However for this to happen, other obstacles would have to be overcome. The first, and most obvious of these is greed. Manufacturers would not like being forced to pay for machinery and would protest. There was a case of a government in the third world attempting to impose a modest tax on the manufacture of carpets, with the intention of putting the money into schools. Carpet manufacturers refused to pay the tax, and launched such a strong campaign, that the government was forced to repeal that tax. The solution to this may be education and compensation. If the first world can subsidise manufacturers, by giving them grants to pay for the equipment (not loans, that has been tried and simply leads to perpetuating poverty since there is no opportunity to progress further due to repayments).
This can be combined with a campaign that a campaign that explains, and convinces manufacturers that in the long run they will make money out of this scheme (this is true, since eventually they will be able to mass-produce their product, and therefore sell more, they will also be employing less people, and, due to extra jobs being created elsewhere, for instance in manufacturing to the machines, they will be paying less in wages overall.
However, to implement these plans charities and governments would have to overcome propaganda, suspicion and paranoia.
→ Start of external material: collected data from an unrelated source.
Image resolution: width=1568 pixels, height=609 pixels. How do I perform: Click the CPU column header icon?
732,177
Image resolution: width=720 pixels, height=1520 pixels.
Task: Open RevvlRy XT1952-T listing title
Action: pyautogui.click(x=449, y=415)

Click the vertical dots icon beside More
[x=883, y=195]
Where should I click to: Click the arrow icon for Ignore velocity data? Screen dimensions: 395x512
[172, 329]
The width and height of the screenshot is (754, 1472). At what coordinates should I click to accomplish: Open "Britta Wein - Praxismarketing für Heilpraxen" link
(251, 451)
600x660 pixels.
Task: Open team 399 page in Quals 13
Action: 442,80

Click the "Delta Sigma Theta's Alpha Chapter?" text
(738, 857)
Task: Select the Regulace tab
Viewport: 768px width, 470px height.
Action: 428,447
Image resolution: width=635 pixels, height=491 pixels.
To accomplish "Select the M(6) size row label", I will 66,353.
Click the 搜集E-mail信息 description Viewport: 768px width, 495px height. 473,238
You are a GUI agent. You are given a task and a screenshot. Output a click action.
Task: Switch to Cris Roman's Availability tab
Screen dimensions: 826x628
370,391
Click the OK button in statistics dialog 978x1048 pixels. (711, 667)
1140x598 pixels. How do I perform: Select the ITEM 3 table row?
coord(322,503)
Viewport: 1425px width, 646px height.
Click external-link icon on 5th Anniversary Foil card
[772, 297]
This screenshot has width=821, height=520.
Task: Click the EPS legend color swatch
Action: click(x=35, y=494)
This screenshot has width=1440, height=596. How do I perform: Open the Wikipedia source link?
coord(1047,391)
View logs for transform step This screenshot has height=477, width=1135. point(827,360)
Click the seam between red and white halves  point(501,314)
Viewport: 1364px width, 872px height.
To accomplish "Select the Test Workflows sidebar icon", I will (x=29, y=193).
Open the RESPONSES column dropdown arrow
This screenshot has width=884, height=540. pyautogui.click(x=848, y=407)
Often education campaigns are dismissed as “communist propaganda” this, (aside from being a manifestation of the general misconception that all communist ideas, including those relating to worker’s rights are a bad thing), is inaccurate, since the solution proposed is utilising capitalism, by giving the manufactures the capital to convert their businesses to modern means of production.
It is well known that often the governments and police are in the pockets of the manufactures, and so will be unwilling to accept new ideas, for fear that they are wrong and the corrupt politicians will not get their bribes. Government workers will make claims that there is no child labour in their country, "Our industry is the victim of enemy agents who spread lies and fictions around the world that bonded labour and child labour are utilized in the production of hand-knotted carpets. They are not and have never been," this quote was given by a politician in a building, literally metres away from a factory, or sweatshop in which hundreds of children were forced to work up to twenty hours in a row.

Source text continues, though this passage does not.